● **Work to do**
Write out the material below verbatim, from its first line down to and including the line containing "tap(190, 18)".

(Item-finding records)
-- Start --

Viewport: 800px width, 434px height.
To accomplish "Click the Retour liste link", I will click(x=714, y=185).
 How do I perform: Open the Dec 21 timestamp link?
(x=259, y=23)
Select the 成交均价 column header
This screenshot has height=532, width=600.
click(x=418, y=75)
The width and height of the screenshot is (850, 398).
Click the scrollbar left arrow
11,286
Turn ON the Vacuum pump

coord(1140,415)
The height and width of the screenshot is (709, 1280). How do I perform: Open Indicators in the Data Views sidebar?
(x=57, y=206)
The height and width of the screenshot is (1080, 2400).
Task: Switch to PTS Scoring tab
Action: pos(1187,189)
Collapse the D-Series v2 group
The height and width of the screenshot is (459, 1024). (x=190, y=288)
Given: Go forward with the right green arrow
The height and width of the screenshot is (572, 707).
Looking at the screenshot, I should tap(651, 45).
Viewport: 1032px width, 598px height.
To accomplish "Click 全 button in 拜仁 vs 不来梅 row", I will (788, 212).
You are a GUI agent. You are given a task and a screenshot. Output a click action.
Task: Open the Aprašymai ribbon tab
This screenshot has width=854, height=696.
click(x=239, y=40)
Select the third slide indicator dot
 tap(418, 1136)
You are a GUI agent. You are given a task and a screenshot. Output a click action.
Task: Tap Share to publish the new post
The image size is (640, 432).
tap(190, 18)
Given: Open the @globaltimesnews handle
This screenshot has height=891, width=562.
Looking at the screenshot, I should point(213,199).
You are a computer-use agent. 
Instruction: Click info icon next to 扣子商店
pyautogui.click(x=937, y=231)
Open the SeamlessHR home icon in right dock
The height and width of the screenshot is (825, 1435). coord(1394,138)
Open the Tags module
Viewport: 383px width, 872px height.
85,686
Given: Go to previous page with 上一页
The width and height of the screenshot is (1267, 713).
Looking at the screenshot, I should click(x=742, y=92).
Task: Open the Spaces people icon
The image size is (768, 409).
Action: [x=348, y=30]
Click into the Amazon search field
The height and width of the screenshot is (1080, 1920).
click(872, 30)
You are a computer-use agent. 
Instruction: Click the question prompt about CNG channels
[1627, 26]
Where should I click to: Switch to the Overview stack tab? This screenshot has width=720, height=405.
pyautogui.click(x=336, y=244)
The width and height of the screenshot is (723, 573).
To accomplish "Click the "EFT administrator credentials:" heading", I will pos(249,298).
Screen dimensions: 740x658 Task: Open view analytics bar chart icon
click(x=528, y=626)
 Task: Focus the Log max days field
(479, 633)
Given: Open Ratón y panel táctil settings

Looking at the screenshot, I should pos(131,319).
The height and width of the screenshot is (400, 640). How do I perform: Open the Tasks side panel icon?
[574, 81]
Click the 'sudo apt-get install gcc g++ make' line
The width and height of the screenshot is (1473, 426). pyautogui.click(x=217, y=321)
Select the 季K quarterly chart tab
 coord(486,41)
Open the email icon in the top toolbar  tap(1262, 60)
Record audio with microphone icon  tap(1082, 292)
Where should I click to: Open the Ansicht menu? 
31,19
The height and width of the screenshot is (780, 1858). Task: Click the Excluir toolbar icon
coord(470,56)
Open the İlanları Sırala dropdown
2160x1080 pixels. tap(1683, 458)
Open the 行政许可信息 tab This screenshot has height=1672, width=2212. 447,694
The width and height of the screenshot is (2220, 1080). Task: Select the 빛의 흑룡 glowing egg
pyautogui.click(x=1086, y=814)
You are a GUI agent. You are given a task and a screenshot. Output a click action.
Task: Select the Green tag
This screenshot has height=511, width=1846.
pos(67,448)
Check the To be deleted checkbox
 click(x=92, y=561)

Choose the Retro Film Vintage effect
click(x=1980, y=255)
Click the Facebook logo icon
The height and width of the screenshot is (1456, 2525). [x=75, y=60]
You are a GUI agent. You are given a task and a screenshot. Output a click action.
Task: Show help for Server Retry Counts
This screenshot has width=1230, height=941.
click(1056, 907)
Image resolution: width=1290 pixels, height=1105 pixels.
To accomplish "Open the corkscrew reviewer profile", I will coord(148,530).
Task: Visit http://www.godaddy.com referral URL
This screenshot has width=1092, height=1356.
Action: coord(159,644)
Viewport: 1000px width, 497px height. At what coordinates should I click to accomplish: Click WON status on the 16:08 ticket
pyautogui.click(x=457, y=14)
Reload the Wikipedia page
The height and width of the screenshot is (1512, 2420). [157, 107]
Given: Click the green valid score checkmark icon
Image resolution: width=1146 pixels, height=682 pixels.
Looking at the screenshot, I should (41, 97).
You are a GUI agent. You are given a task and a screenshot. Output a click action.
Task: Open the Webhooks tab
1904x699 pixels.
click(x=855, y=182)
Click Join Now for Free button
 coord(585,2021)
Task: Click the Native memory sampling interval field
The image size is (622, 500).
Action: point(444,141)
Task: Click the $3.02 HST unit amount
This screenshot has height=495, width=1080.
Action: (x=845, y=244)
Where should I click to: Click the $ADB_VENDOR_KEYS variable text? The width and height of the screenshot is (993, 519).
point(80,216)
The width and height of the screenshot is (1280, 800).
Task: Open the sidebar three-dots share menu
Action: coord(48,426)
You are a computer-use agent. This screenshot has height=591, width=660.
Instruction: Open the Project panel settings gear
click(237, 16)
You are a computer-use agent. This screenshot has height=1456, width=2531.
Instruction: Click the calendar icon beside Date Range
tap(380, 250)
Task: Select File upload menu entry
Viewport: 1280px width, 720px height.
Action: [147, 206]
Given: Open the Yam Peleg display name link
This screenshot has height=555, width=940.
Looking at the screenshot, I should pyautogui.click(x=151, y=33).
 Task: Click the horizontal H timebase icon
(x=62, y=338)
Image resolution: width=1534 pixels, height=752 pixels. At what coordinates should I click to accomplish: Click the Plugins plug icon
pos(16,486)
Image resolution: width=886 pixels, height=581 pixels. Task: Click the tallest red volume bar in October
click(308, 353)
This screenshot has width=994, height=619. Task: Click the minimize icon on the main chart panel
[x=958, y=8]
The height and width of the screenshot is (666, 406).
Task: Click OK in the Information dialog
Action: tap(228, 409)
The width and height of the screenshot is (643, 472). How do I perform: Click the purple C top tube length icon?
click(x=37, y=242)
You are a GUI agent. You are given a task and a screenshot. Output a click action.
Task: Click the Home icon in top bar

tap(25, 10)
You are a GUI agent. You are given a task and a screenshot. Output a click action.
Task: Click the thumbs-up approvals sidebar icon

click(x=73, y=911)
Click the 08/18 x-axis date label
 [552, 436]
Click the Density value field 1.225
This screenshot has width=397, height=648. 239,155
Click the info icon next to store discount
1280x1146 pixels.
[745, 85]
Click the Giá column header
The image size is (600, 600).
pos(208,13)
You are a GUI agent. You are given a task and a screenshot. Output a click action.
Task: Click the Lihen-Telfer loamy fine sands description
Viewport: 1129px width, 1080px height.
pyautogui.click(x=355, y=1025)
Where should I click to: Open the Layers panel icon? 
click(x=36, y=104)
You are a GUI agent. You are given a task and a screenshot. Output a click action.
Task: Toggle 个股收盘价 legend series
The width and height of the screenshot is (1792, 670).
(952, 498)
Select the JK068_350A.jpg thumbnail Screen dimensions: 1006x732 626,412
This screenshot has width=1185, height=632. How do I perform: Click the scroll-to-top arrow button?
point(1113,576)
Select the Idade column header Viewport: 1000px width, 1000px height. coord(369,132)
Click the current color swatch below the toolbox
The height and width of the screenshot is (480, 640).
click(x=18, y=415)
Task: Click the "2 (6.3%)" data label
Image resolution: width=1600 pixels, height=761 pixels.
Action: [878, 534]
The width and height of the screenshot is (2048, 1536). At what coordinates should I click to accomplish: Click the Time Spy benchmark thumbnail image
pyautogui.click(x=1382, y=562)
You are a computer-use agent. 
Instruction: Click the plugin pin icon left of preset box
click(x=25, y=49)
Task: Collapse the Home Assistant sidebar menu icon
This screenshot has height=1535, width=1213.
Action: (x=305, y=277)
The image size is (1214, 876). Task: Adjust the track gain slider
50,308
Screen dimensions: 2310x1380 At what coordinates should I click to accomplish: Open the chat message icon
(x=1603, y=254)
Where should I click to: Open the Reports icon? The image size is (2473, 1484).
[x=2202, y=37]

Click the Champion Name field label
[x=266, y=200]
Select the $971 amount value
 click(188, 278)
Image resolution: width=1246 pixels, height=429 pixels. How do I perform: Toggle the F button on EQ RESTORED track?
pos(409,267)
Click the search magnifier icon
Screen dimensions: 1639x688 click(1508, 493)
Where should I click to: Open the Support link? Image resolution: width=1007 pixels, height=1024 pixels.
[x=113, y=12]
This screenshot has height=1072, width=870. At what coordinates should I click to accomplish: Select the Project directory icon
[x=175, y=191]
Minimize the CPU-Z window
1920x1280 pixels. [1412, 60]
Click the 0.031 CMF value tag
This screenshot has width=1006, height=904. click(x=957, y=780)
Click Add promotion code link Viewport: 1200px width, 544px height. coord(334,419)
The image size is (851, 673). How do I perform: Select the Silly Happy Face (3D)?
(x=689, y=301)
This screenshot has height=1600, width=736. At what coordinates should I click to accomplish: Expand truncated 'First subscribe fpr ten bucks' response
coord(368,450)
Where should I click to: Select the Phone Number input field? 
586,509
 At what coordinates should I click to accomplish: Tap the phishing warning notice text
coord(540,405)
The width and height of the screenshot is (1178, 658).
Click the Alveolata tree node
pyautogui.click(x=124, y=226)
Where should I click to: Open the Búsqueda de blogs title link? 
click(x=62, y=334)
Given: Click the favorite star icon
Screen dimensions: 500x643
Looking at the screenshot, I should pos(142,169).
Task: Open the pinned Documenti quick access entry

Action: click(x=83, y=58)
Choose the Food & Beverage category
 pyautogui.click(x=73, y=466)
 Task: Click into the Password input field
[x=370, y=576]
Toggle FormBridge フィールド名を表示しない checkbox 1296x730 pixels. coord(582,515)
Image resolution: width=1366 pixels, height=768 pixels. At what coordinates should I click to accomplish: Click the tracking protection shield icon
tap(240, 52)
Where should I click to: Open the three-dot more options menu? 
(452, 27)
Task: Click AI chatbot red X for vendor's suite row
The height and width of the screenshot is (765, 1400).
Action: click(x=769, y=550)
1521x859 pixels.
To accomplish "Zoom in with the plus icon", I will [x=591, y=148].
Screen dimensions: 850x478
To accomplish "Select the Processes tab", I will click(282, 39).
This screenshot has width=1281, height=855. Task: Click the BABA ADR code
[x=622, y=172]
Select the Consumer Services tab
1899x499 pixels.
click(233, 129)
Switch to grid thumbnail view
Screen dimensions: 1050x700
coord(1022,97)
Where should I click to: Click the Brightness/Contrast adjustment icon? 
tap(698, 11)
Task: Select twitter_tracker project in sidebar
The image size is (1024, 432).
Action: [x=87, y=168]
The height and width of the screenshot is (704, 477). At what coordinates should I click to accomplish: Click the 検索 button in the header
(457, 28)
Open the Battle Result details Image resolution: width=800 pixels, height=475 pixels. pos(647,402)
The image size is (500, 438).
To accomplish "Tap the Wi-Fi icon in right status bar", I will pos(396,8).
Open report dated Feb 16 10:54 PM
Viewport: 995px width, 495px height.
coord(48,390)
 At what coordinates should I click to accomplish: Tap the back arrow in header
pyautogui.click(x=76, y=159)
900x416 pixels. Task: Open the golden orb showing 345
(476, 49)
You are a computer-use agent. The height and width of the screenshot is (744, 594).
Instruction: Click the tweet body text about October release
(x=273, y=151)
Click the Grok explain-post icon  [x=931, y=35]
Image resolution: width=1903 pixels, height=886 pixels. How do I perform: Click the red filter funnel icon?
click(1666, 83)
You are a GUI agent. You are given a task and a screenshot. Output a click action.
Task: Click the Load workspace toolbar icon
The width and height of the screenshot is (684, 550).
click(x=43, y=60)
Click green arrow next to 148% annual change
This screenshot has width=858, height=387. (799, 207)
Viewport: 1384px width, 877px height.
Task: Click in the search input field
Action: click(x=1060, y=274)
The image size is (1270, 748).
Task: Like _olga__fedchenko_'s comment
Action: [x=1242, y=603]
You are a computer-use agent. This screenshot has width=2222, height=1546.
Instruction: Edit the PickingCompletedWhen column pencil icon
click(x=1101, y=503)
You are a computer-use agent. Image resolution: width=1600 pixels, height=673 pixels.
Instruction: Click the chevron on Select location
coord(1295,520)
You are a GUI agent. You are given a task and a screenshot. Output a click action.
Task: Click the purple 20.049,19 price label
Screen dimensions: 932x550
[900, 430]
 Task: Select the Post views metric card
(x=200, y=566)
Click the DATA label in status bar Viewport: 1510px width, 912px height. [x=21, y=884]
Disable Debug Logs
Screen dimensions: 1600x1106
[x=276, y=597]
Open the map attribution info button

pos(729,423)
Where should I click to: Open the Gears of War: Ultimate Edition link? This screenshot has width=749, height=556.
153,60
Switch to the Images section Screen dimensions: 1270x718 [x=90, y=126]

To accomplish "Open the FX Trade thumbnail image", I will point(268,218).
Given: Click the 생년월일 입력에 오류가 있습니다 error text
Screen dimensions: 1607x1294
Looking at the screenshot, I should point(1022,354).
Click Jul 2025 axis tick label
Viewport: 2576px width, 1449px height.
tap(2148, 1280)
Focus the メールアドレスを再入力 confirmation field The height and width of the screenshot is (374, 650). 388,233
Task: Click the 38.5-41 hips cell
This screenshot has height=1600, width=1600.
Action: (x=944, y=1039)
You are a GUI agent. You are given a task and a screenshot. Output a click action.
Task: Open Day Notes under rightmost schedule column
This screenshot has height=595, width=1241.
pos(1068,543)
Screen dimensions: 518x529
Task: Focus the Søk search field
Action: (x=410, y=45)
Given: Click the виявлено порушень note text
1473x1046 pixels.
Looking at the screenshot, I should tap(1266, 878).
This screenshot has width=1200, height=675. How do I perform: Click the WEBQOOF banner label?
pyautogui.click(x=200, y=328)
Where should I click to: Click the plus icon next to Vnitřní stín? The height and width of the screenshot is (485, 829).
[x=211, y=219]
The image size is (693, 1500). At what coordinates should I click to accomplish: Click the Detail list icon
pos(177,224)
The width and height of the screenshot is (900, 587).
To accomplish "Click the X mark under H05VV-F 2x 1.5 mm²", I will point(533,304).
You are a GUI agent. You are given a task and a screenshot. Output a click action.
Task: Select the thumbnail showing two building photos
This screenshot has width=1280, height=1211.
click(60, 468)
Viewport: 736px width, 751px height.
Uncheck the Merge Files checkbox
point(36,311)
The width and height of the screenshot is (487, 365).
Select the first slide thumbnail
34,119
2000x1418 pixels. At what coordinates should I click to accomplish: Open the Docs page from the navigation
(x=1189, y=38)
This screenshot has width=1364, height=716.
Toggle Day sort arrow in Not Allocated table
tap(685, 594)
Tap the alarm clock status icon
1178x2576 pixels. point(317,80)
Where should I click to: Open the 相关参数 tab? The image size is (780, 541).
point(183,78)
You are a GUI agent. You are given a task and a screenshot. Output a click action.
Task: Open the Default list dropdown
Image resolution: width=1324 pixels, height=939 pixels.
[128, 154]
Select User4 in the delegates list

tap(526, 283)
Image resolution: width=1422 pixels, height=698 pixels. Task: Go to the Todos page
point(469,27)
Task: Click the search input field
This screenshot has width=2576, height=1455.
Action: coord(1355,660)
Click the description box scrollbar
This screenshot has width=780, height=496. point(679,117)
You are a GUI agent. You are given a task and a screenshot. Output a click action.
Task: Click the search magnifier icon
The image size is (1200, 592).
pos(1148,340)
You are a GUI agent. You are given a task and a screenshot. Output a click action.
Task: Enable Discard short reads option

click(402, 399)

-- End --

● **Written response**
Viewport: 800px width, 434px height.
To accomplish "Click the Retour liste link", I will click(x=714, y=185).
 How do I perform: Open the Dec 21 timestamp link?
(x=259, y=23)
Select the 成交均价 column header
This screenshot has height=532, width=600.
click(x=418, y=75)
The width and height of the screenshot is (850, 398).
Click the scrollbar left arrow
11,286
Turn ON the Vacuum pump

coord(1140,415)
The height and width of the screenshot is (709, 1280). How do I perform: Open Indicators in the Data Views sidebar?
(x=57, y=206)
The height and width of the screenshot is (1080, 2400).
Task: Switch to PTS Scoring tab
Action: pos(1187,189)
Collapse the D-Series v2 group
The height and width of the screenshot is (459, 1024). (x=190, y=288)
Given: Go forward with the right green arrow
The height and width of the screenshot is (572, 707).
Looking at the screenshot, I should tap(651, 45).
Viewport: 1032px width, 598px height.
To accomplish "Click 全 button in 拜仁 vs 不来梅 row", I will (788, 212).
You are a GUI agent. You are given a task and a screenshot. Output a click action.
Task: Open the Aprašymai ribbon tab
This screenshot has width=854, height=696.
click(x=239, y=40)
Select the third slide indicator dot
 tap(418, 1136)
You are a GUI agent. You are given a task and a screenshot. Output a click action.
Task: Tap Share to publish the new post
The image size is (640, 432).
tap(190, 18)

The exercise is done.